Democratic Congresswoman Rep. Shontel Brown made the remarks during a Joint Subcommittee Hearing on Ransomware on September 27, 2023, which discussed how to combat rising ransomware attacks on US infrastructure.
The Cybersecurity and Infrastructure Security Agency (CISA), the agency which leads federal cybersecurity initiatives, will be forced to lose 80% of its employees during the potential shutdown Brown noted.
This statistic was set out in a document released by the Department of Homeland Security (DHS) on September 22, which estimates CISA will only retain 571 out of its 3117 on-board employees during a shutdown.
The partial shutdown will commence at 12.01 ET on Sunday October 1 if the annual appropriation bills are not passed, which are required to fund the US government’s activities and associated bureaucracy. This would lead to thousands of federal employees being instructed not to report for work until the bills are passed.
Brown added that the unavailability of thousands of workers at the Department of Justice (DoJ) would curtail its work investigating and taking down cyber-criminal networks.

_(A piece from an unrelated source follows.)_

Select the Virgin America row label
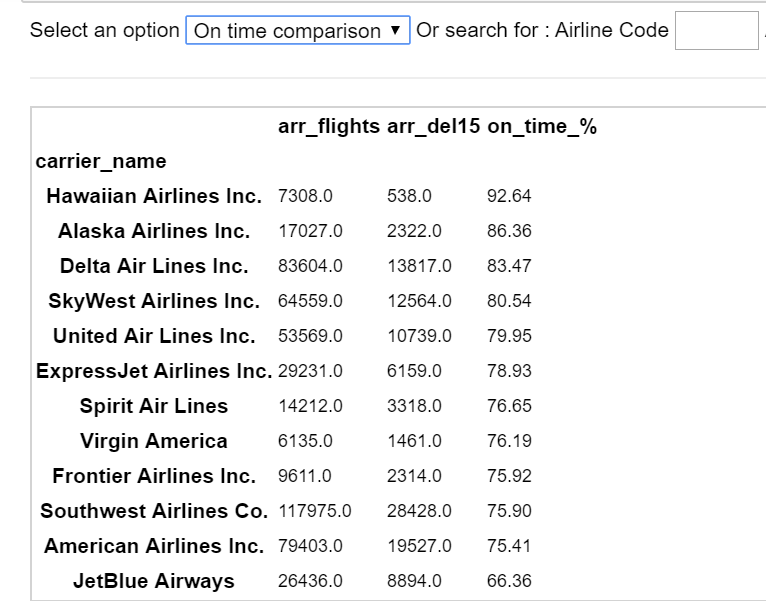This screenshot has height=601, width=766. (x=154, y=441)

She argued this inactivity will leave people at much higher risk of harmful consequences from cyber-attacks, such as patients being turned away from hospitals and small businesses closing down.
Brown commented: “The Biden-Harris Administration has made defending against these kinds of attacks a top priority. Thanks to the Bipartisan Infrastructure Bill, the Administration is currently providing $1bn in cybersecurity grants to state, local, and territory governments to build the cyber capabilities they need. But on Sunday at 12:01 am, these dollars are at risk of not making it out at all.”

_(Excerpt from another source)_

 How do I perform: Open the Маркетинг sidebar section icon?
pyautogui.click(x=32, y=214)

Republican Congresswoman Rep. Nancy Mace, who is Chairwoman Subcommittee on Cybersecurity, Information Technology, and Government Innovation, pushed back on these comments, stating that the White House can provide exceptions for essential CISA employees to reduce the impact of a shutdown on federal cybersecurity operations.
“In the event that there is a government shutdown, it is up to the President of the United States and his administration to prioritize who is and isn’t essential – they can make it as painful as they want, or as painless as they want,” said Mace.
The last time a US government shutdown occurred, in 2018-19, experts highlighted its chilling effect on national cybersecurity, including 80 government web certificates expiring without being renewed.